The Mudcat Café TM
Thread #8479   Message #52675
Posted By: Dan Calder
07-Jan-99 - 09:38 PM
Thread Name: Helen Creighton Collection
Subject: Helen Creighton Collection
A while back someone was searching for information on Helen Creighton. I just came across this, and thought it might be of some interest.

Enjoy, Dan

"As Many Songs As There Are Stars in the Sky"

the Folk Song Collection of Dr. Helen Creighton

In 1928 a young writer named Helen Creighton, was asked to research a story about Nova Scotia's pirates. She had never heard any local pirate stories, so she drove from her home in Dartmouth to the mouth of Halifax Harbour, at Eastern Passage. There she met Enos Hartlan, who not only told her pirate stories, but sang pirate songs. "That," said Helen, "is when the light went on." She reasoned that if this one person knew so many songs, imagine what was out there left to be discovered. Thus began the life's work of the woman known as "Canada's First Lady of Folklore". Until her death in 1989, Helen Creighton worked to collect the largest individual folklore collection in Canada - a collection which includes approximately 16,000 songs that reflect the diverse ethnic and cultural backgrounds of Nova Scotians.

These include Mi'kmau songs from Chief William Paul at the Shubenacadie Reserve, Acadian songs from West Pubnico and Cheticamp, and ancient British ballads. She recorded German songs in Lunenburg County and Gaeiic songs from singers of Irish and Scottish heritage.

William Riley of Cherrybrook sang songs of slavery like "No More Auction Block for Me" and told Helen Creighton, "I knew this song since I was able to walk."

She found sea songs. Captain Arthur Hilton and seven other sea captains from Yarmouth sang shanties, without the aid of what the old salts used to call rusty water (dark rum). They were all members of the local Temperance Society.

Helen Creighton found songs of the supernatural, like "The Ghostly Sailors", still believed by many to be bad luck to sing at sea - or on shore.

Nova Scotians made up songs about their own lives. They sang songs about the tragic "Springhill Mining Disaster" and "The Halifax Explosion".

But it was the singers who breathed life into these songs. They willingly shared these treasures with Helen Creighton.

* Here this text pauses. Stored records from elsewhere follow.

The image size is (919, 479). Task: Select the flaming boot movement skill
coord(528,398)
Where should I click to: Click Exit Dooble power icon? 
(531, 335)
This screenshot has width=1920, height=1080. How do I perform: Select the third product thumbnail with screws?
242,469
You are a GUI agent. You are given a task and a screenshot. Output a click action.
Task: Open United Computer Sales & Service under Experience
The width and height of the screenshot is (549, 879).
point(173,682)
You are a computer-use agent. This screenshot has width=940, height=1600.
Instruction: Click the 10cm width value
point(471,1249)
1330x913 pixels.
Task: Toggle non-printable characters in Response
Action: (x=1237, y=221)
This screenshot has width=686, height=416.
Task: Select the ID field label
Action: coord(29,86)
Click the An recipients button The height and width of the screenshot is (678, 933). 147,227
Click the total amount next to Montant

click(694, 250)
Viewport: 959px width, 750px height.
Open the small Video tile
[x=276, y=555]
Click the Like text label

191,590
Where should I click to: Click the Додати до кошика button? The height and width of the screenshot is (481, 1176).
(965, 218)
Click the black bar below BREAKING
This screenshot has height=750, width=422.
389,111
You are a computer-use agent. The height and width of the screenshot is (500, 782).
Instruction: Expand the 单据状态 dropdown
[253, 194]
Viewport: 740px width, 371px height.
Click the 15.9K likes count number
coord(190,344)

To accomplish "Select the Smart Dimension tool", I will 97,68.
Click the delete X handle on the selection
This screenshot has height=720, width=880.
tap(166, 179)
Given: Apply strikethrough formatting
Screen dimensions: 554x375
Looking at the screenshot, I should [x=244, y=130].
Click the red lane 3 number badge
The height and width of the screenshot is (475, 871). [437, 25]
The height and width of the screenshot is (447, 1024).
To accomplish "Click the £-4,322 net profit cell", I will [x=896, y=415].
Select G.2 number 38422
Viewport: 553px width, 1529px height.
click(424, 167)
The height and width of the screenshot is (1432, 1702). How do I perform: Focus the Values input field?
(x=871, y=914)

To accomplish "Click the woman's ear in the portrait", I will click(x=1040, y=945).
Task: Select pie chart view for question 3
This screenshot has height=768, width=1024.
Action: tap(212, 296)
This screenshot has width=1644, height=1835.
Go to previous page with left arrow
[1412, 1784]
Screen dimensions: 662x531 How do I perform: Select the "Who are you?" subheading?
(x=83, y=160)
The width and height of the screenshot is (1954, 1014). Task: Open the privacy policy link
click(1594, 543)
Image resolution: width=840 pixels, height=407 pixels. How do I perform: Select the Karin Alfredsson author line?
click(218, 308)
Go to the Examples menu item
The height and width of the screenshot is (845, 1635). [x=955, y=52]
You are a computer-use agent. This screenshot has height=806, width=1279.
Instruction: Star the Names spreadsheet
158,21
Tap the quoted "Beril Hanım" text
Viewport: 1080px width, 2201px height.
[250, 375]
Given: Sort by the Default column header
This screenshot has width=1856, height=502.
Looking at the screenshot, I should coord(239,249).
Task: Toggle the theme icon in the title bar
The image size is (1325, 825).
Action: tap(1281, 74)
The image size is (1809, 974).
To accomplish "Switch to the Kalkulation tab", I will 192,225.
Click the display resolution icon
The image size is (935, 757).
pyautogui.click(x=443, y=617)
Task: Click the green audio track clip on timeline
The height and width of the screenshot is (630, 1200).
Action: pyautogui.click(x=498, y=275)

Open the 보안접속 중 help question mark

People like Nathan Hatt of Middle River, Lunenburg County, who sang one song for each of his 86 years; Charles Owens, who at the age of 101 sang spirituals at his home in Bridgetown, and Ann Greenough, of Petpeswick, who first sang "The Nova Scotia Song" for Helen Creighton in 1933. It is now our province's unofficial anthem.

And these folk songs continue to be sung and enjoyed. Children learn them in school; they are performed at folk festivals around the province; and Clary Croft, who worked closely with Dr. Helen Creighton, continues to perform the traditional songs collected by his mentor. Artists like Ashley MacIsaac and Mary Jane Lamond and the Nova Scotia Mass Choir take the songs around the globe.

Helen Creighton gave Nova Scotia a rich folk song legacy. In fact, when she would ask how many songs a singer knew, she was frequently told, "as many songs as there are stars in the sky!"

The Helen Creighton Collection is at the Public Archives of Nova Scotia, Halifax.